料理、食事、文鳥と遊ぶ、掃除、洗濯、買い物と運動、読書、映画に植物の世話
仕事以外はだいたいこのくらいの出来事で構成されていて、早めの余生みたいだなと思う。

「いまのうちに」何かしなければという気分は定期的に襲ってくる。
時間はあるのに、何もできていないような気がして、そのことに罪悪感を覚える。
一時停止のまま数年放置され、すでにテープは伸びきってしまっているのではないか…などと不安になりつつ、そういったもやもやを少し脇においやり、とりあえず料理をしたり、食事をしたり、仕事をしたりする。
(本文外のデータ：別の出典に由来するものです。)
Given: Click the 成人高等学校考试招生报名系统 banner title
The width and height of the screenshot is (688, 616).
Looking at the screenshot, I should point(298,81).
そんなコロナ禍において、文鳥は私の生活リズムを整え、なおかつ最も好奇心をそそる存在として寄り添ってくれている。
ソファに寄りかかって本を読んでいるとき、文鳥は大抵肩の上で丸くなって眠っている。もしくは私の髪の毛を羽繕いしてくれている。たまにページをめくる手を威嚇する。
物語に泣いていると、その涙を飲もうと首を伸ばすので笑ってしまう。
戦時下に拾われたスズメとの生活を描いた「ある小さなスズメの記録」を読み終えた時もそうだった。いつかこの本のことを思い出すとき、首元の温もりもまた蘇るのならば、とても嬉しいことだ。